Consider a single-rotor helicopter in still air. For a stationary (hovering) helicopter, whose blades of length of r metres are rotating at ω radians per second, the blade tip is moving at a speed rω meters per second. As the blades rotate, the speed of the blade-tips relative to the air remains constant.

Now imagine the helicopter in forward flight, at v meters per second. The speed of the blade-tip at point A in the diagram relative to the air is the sum of the blade-tip speed and the helicopter forward-flight speed: rω+v. But the speed of the blade-tip at point B, relative to the air, is the difference of its rotational speed and the forward-flight speed: rω-v.

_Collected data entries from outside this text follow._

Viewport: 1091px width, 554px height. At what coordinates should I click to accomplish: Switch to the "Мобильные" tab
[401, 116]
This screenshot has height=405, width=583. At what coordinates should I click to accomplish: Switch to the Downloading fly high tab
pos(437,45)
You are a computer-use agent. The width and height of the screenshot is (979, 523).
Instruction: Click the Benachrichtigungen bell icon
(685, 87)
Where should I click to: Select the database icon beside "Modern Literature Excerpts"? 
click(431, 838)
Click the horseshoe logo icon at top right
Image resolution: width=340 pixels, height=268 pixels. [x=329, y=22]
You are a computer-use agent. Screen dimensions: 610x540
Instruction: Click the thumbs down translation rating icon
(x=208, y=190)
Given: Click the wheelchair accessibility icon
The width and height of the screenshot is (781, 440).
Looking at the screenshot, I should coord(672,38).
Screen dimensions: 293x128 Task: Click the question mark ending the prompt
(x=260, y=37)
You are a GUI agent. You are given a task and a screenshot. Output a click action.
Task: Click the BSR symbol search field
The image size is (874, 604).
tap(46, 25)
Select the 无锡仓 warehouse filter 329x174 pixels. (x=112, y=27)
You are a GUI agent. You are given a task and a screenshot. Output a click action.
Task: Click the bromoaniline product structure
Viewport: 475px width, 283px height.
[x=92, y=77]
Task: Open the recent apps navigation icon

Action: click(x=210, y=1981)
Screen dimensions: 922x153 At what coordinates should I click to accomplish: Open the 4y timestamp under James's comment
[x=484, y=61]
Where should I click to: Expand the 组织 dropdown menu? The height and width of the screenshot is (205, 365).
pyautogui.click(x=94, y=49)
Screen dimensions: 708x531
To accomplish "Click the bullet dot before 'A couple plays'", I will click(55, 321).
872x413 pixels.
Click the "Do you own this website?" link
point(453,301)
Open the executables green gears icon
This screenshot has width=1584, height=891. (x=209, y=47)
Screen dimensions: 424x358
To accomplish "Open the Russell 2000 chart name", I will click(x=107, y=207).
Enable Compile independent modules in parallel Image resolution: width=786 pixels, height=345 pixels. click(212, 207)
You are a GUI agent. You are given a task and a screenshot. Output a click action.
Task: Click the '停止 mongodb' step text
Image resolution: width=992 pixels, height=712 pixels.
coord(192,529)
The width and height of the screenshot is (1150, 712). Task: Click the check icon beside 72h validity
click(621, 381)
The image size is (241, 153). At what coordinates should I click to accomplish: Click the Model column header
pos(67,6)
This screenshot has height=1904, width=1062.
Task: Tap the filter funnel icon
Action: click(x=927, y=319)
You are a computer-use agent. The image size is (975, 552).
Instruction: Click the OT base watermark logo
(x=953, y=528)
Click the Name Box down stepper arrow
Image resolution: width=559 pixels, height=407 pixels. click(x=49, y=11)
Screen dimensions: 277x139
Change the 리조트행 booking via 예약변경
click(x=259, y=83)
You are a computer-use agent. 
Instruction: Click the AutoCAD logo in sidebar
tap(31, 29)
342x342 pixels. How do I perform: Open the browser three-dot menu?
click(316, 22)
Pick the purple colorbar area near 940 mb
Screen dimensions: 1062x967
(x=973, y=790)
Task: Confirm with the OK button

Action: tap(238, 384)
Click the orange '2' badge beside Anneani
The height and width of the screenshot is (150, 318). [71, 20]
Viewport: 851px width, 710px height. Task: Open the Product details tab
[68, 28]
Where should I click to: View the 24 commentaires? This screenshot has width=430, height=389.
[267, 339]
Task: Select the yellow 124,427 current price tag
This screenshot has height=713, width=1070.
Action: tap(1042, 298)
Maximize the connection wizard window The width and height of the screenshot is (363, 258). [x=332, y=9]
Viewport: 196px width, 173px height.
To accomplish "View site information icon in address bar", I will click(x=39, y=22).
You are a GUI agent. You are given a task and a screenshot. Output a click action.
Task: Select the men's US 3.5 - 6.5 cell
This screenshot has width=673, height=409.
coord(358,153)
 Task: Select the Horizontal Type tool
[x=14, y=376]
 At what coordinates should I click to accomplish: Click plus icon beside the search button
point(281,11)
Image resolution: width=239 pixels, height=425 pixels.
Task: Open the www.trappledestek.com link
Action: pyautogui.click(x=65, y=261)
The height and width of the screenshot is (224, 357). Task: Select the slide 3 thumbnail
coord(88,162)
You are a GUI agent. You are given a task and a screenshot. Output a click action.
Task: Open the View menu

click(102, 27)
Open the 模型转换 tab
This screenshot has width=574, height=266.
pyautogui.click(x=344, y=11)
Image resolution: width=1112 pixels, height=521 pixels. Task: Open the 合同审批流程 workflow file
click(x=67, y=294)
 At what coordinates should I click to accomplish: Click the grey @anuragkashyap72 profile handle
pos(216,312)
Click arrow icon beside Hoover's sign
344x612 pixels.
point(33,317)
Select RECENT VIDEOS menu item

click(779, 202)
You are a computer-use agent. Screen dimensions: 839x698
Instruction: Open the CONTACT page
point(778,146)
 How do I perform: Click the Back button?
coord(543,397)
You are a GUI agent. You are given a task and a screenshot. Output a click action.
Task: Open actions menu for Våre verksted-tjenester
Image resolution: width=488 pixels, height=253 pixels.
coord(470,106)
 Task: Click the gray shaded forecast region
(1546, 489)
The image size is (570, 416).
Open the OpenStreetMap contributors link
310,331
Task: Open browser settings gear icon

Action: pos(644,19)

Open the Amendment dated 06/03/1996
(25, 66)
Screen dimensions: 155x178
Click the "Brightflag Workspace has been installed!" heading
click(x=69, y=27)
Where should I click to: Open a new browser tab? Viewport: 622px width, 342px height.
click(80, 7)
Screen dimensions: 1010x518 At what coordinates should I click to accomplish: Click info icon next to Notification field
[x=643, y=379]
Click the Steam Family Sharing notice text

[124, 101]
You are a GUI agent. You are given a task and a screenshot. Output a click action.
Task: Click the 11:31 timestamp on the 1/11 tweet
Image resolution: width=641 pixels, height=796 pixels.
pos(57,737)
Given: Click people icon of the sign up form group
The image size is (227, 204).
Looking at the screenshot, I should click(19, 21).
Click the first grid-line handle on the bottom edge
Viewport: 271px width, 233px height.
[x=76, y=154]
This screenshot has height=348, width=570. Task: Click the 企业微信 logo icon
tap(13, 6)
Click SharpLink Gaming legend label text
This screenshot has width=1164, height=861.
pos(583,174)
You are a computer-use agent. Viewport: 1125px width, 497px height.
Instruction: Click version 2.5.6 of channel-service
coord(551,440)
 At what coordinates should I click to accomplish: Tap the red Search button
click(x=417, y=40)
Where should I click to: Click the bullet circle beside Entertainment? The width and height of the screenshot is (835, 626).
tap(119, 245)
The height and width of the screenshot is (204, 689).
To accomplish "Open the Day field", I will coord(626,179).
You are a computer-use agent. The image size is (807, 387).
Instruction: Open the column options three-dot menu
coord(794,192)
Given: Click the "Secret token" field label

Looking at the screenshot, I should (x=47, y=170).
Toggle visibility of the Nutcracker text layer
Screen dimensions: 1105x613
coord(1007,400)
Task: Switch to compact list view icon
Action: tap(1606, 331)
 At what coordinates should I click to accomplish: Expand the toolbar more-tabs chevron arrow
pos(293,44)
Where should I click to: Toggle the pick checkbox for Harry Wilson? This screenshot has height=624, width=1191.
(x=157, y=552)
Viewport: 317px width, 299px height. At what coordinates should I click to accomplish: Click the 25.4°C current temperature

Since the lift generated by an aerofoil increases as its relative airspeed increases, on a forward-moving helicopter the blade-tip at position A produces more lift than that at point B. So the rotor disc produces more lift on the right hand side than on the left hand side (for an American-style helicopter). This imbalance is "dissymmetry of lift".

==Effects==

Dissymmetry of lift causes a pitch backwards, not a roll.

At very high forward speeds, the retreating blade has insufficient airspeed to maintain lift, a condition called retreating blade stall. This causes the helicopter to roll to the retreating side and pitch up. This situation, when not immediately recognized can cause a severe loss of aircraft controllability. Retreating blade stall is a factor determining the maximum forward speed of the helicopter, the never-exceed speed (V_{NE}).

At very high forward speeds, the advancing blade may go supersonic. This is another factor determining the never-exceed speed.

==Counter-measures==
Dissymmetry of lift is countered by reducing the angle of attack of the advancing blade and increasing the angle of attack of the retreating blade. This is done by blade flapping and cycling feathering.

Blade flapping is the primary means of countering dissymmetry of lift. Rotor blades are designed to flap: the advancing blade flaps up and develops a smaller angle of attack due to a change in relative wind vectors, thus producing less lift than a rigid blade would. Conversely, the retreating blade flaps down, develops a higher angle of attack due to a change in relative wind vectors, and generates more lift. Flapping results in flapback, a tilting backwards of the rotor disc.

Dissymmetry of lift is also countered by cyclic feathering, i.e. a change to the angle of incidence of the rotor blades as they rotate around the hub.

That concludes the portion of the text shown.